◆ Data to process ◆
......
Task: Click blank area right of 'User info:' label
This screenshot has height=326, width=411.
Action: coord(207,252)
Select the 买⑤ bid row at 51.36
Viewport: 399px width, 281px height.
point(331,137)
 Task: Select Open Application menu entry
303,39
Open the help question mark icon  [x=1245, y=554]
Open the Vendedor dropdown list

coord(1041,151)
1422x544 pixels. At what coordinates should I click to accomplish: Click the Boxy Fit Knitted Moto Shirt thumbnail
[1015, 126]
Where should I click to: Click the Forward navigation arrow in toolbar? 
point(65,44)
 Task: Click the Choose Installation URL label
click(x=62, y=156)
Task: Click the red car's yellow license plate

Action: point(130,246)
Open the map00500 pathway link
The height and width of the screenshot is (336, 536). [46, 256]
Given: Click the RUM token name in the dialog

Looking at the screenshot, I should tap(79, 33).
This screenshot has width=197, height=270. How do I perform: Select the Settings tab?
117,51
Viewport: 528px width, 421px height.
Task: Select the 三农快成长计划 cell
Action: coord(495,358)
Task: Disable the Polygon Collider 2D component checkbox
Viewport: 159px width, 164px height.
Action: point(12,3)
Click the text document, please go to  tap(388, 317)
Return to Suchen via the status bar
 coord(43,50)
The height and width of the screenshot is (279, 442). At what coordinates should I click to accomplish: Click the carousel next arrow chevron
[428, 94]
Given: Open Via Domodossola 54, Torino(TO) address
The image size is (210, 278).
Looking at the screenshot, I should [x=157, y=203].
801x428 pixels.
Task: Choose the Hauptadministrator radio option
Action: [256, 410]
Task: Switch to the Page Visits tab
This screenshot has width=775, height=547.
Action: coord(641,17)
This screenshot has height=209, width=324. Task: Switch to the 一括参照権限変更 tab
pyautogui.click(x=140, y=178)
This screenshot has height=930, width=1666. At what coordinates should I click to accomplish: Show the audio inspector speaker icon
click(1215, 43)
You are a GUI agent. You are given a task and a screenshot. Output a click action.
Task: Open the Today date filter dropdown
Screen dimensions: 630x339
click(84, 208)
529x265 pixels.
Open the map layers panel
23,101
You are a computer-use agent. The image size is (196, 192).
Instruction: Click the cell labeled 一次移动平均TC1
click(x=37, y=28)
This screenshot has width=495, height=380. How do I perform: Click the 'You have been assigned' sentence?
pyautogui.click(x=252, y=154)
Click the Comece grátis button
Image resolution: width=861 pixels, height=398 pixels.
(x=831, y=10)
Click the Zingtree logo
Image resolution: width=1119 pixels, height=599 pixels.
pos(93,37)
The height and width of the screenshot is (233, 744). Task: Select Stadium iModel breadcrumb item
......
◆ Your task ◆
Return the listing above verbatim.

◆ Problem solution ◆
Task: Click blank area right of 'User info:' label
This screenshot has height=326, width=411.
Action: coord(207,252)
Select the 买⑤ bid row at 51.36
Viewport: 399px width, 281px height.
point(331,137)
 Task: Select Open Application menu entry
303,39
Open the help question mark icon  [x=1245, y=554]
Open the Vendedor dropdown list

coord(1041,151)
1422x544 pixels. At what coordinates should I click to accomplish: Click the Boxy Fit Knitted Moto Shirt thumbnail
[1015, 126]
Where should I click to: Click the Forward navigation arrow in toolbar? 
point(65,44)
 Task: Click the Choose Installation URL label
click(x=62, y=156)
Task: Click the red car's yellow license plate

Action: point(130,246)
Open the map00500 pathway link
The height and width of the screenshot is (336, 536). [46, 256]
Given: Click the RUM token name in the dialog

Looking at the screenshot, I should tap(79, 33).
This screenshot has width=197, height=270. How do I perform: Select the Settings tab?
117,51
Viewport: 528px width, 421px height.
Task: Select the 三农快成长计划 cell
Action: coord(495,358)
Task: Disable the Polygon Collider 2D component checkbox
Viewport: 159px width, 164px height.
Action: point(12,3)
Click the text document, please go to  tap(388, 317)
Return to Suchen via the status bar
 coord(43,50)
The height and width of the screenshot is (279, 442). At what coordinates should I click to accomplish: Click the carousel next arrow chevron
[428, 94]
Given: Open Via Domodossola 54, Torino(TO) address
The image size is (210, 278).
Looking at the screenshot, I should [x=157, y=203].
801x428 pixels.
Task: Choose the Hauptadministrator radio option
Action: [256, 410]
Task: Switch to the Page Visits tab
This screenshot has width=775, height=547.
Action: coord(641,17)
This screenshot has height=209, width=324. Task: Switch to the 一括参照権限変更 tab
pyautogui.click(x=140, y=178)
This screenshot has height=930, width=1666. At what coordinates should I click to accomplish: Show the audio inspector speaker icon
click(1215, 43)
You are a GUI agent. You are given a task and a screenshot. Output a click action.
Task: Open the Today date filter dropdown
Screen dimensions: 630x339
click(84, 208)
529x265 pixels.
Open the map layers panel
23,101
You are a computer-use agent. The image size is (196, 192).
Instruction: Click the cell labeled 一次移动平均TC1
click(x=37, y=28)
This screenshot has width=495, height=380. How do I perform: Click the 'You have been assigned' sentence?
pyautogui.click(x=252, y=154)
Click the Comece grátis button
Image resolution: width=861 pixels, height=398 pixels.
(x=831, y=10)
Click the Zingtree logo
Image resolution: width=1119 pixels, height=599 pixels.
pos(93,37)
The height and width of the screenshot is (233, 744). Task: Select Stadium iModel breadcrumb item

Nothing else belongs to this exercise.